* Requirement *
Will you give every entry again exactly as it stands?

* Data for review *
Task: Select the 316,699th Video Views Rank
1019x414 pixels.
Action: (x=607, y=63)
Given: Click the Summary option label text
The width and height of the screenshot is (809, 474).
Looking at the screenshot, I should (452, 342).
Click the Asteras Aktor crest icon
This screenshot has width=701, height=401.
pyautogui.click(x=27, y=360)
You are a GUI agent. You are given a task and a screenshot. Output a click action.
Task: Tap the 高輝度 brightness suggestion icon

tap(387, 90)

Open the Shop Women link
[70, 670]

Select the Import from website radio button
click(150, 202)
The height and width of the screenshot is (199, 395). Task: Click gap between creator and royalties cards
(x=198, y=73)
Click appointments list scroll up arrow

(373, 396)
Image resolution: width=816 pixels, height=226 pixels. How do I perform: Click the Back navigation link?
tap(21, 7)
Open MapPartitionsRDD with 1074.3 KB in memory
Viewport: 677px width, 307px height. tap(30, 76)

* Result of the task *
Task: Select the 316,699th Video Views Rank
1019x414 pixels.
Action: (x=607, y=63)
Given: Click the Summary option label text
The width and height of the screenshot is (809, 474).
Looking at the screenshot, I should (452, 342).
Click the Asteras Aktor crest icon
This screenshot has width=701, height=401.
pyautogui.click(x=27, y=360)
You are a GUI agent. You are given a task and a screenshot. Output a click action.
Task: Tap the 高輝度 brightness suggestion icon

tap(387, 90)

Open the Shop Women link
[70, 670]

Select the Import from website radio button
click(150, 202)
The height and width of the screenshot is (199, 395). Task: Click gap between creator and royalties cards
(x=198, y=73)
Click appointments list scroll up arrow

(373, 396)
Image resolution: width=816 pixels, height=226 pixels. How do I perform: Click the Back navigation link?
tap(21, 7)
Open MapPartitionsRDD with 1074.3 KB in memory
Viewport: 677px width, 307px height. tap(30, 76)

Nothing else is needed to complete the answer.